WORK INSTRUCTION -
Each entry below has to be written out again without any change.

[Stored records]
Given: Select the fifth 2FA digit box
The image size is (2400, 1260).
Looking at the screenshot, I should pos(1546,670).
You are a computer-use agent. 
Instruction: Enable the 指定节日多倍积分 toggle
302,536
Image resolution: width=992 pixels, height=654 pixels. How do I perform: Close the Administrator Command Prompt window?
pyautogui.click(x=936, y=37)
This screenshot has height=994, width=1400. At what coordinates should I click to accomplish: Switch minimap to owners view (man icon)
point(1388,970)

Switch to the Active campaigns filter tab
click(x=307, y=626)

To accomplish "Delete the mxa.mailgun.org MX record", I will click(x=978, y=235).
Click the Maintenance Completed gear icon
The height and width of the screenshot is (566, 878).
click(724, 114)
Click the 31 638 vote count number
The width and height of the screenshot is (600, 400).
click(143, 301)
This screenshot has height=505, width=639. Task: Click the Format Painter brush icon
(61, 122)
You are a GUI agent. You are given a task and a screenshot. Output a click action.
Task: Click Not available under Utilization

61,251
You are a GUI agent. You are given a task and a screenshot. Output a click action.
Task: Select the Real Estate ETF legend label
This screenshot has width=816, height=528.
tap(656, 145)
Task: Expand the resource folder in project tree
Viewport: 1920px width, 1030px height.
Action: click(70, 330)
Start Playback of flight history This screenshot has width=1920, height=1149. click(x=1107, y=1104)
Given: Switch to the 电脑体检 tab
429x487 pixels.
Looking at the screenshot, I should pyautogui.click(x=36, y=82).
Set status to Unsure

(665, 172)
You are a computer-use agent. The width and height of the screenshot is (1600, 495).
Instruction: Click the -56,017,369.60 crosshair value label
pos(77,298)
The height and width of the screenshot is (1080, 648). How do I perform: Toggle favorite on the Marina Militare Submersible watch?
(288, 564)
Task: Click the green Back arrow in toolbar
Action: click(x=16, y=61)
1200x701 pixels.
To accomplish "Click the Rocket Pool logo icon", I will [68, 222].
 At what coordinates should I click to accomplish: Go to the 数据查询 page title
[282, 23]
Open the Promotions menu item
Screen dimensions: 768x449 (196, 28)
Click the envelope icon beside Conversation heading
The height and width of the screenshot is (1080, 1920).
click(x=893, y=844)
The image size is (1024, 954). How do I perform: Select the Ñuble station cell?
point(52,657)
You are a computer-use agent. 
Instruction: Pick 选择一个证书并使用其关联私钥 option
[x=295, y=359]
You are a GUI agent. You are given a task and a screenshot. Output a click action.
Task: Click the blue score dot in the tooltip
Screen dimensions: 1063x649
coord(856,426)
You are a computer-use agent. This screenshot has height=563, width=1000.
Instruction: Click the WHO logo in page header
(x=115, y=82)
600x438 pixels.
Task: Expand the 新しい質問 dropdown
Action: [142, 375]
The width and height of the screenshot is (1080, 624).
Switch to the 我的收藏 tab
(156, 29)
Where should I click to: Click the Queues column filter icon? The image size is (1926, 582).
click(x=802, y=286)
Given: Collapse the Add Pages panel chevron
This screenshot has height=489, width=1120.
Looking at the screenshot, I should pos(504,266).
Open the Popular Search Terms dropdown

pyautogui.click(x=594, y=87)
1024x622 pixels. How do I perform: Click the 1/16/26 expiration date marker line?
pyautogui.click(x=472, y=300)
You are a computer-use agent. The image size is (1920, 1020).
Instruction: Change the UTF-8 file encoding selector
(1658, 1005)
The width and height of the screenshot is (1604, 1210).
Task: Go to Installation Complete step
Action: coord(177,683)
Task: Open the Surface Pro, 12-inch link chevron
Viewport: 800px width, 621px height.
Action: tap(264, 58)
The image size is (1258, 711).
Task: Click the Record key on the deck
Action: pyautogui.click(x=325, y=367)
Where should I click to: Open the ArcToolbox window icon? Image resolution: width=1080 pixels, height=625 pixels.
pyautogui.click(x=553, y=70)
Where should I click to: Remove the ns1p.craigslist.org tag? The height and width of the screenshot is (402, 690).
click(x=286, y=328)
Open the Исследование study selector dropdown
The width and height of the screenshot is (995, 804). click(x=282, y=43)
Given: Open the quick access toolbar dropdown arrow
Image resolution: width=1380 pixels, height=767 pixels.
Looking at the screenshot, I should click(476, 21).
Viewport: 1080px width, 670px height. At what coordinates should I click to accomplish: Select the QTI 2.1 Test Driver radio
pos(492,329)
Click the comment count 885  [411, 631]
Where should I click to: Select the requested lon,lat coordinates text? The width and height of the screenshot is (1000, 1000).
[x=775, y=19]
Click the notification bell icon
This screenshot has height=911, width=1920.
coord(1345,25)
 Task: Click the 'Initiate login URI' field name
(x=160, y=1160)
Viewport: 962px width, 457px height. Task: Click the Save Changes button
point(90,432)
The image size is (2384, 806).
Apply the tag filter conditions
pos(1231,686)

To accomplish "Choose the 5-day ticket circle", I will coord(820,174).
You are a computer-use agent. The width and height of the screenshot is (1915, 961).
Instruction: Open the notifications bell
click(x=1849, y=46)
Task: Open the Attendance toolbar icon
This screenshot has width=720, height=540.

REPLY TO THE TASK -
Given: Select the fifth 2FA digit box
The image size is (2400, 1260).
Looking at the screenshot, I should pos(1546,670).
You are a computer-use agent. 
Instruction: Enable the 指定节日多倍积分 toggle
302,536
Image resolution: width=992 pixels, height=654 pixels. How do I perform: Close the Administrator Command Prompt window?
pyautogui.click(x=936, y=37)
This screenshot has height=994, width=1400. At what coordinates should I click to accomplish: Switch minimap to owners view (man icon)
point(1388,970)

Switch to the Active campaigns filter tab
click(x=307, y=626)

To accomplish "Delete the mxa.mailgun.org MX record", I will click(x=978, y=235).
Click the Maintenance Completed gear icon
The height and width of the screenshot is (566, 878).
click(724, 114)
Click the 31 638 vote count number
The width and height of the screenshot is (600, 400).
click(143, 301)
This screenshot has height=505, width=639. Task: Click the Format Painter brush icon
(61, 122)
You are a GUI agent. You are given a task and a screenshot. Output a click action.
Task: Click Not available under Utilization

61,251
You are a GUI agent. You are given a task and a screenshot. Output a click action.
Task: Select the Real Estate ETF legend label
This screenshot has width=816, height=528.
tap(656, 145)
Task: Expand the resource folder in project tree
Viewport: 1920px width, 1030px height.
Action: click(70, 330)
Start Playback of flight history This screenshot has width=1920, height=1149. click(x=1107, y=1104)
Given: Switch to the 电脑体检 tab
429x487 pixels.
Looking at the screenshot, I should pyautogui.click(x=36, y=82).
Set status to Unsure

(665, 172)
You are a computer-use agent. The width and height of the screenshot is (1600, 495).
Instruction: Click the -56,017,369.60 crosshair value label
pos(77,298)
The height and width of the screenshot is (1080, 648). How do I perform: Toggle favorite on the Marina Militare Submersible watch?
(288, 564)
Task: Click the green Back arrow in toolbar
Action: click(x=16, y=61)
1200x701 pixels.
To accomplish "Click the Rocket Pool logo icon", I will [68, 222].
 At what coordinates should I click to accomplish: Go to the 数据查询 page title
[282, 23]
Open the Promotions menu item
Screen dimensions: 768x449 (196, 28)
Click the envelope icon beside Conversation heading
The height and width of the screenshot is (1080, 1920).
click(x=893, y=844)
The image size is (1024, 954). How do I perform: Select the Ñuble station cell?
point(52,657)
You are a computer-use agent. 
Instruction: Pick 选择一个证书并使用其关联私钥 option
[x=295, y=359]
You are a GUI agent. You are given a task and a screenshot. Output a click action.
Task: Click the blue score dot in the tooltip
Screen dimensions: 1063x649
coord(856,426)
You are a computer-use agent. This screenshot has height=563, width=1000.
Instruction: Click the WHO logo in page header
(x=115, y=82)
600x438 pixels.
Task: Expand the 新しい質問 dropdown
Action: [142, 375]
The width and height of the screenshot is (1080, 624).
Switch to the 我的收藏 tab
(156, 29)
Where should I click to: Click the Queues column filter icon? The image size is (1926, 582).
click(x=802, y=286)
Given: Collapse the Add Pages panel chevron
This screenshot has height=489, width=1120.
Looking at the screenshot, I should pos(504,266).
Open the Popular Search Terms dropdown

pyautogui.click(x=594, y=87)
1024x622 pixels. How do I perform: Click the 1/16/26 expiration date marker line?
pyautogui.click(x=472, y=300)
You are a computer-use agent. The image size is (1920, 1020).
Instruction: Change the UTF-8 file encoding selector
(1658, 1005)
The width and height of the screenshot is (1604, 1210).
Task: Go to Installation Complete step
Action: coord(177,683)
Task: Open the Surface Pro, 12-inch link chevron
Viewport: 800px width, 621px height.
Action: tap(264, 58)
The image size is (1258, 711).
Task: Click the Record key on the deck
Action: pyautogui.click(x=325, y=367)
Where should I click to: Open the ArcToolbox window icon? Image resolution: width=1080 pixels, height=625 pixels.
pyautogui.click(x=553, y=70)
Where should I click to: Remove the ns1p.craigslist.org tag? The height and width of the screenshot is (402, 690).
click(x=286, y=328)
Open the Исследование study selector dropdown
The width and height of the screenshot is (995, 804). click(x=282, y=43)
Given: Open the quick access toolbar dropdown arrow
Image resolution: width=1380 pixels, height=767 pixels.
Looking at the screenshot, I should click(476, 21).
Viewport: 1080px width, 670px height. At what coordinates should I click to accomplish: Select the QTI 2.1 Test Driver radio
pos(492,329)
Click the comment count 885  [411, 631]
Where should I click to: Select the requested lon,lat coordinates text? The width and height of the screenshot is (1000, 1000).
[x=775, y=19]
Click the notification bell icon
This screenshot has height=911, width=1920.
coord(1345,25)
 Task: Click the 'Initiate login URI' field name
(x=160, y=1160)
Viewport: 962px width, 457px height. Task: Click the Save Changes button
point(90,432)
The image size is (2384, 806).
Apply the tag filter conditions
pos(1231,686)

To accomplish "Choose the 5-day ticket circle", I will coord(820,174).
You are a computer-use agent. The width and height of the screenshot is (1915, 961).
Instruction: Open the notifications bell
click(x=1849, y=46)
Task: Open the Attendance toolbar icon
This screenshot has width=720, height=540.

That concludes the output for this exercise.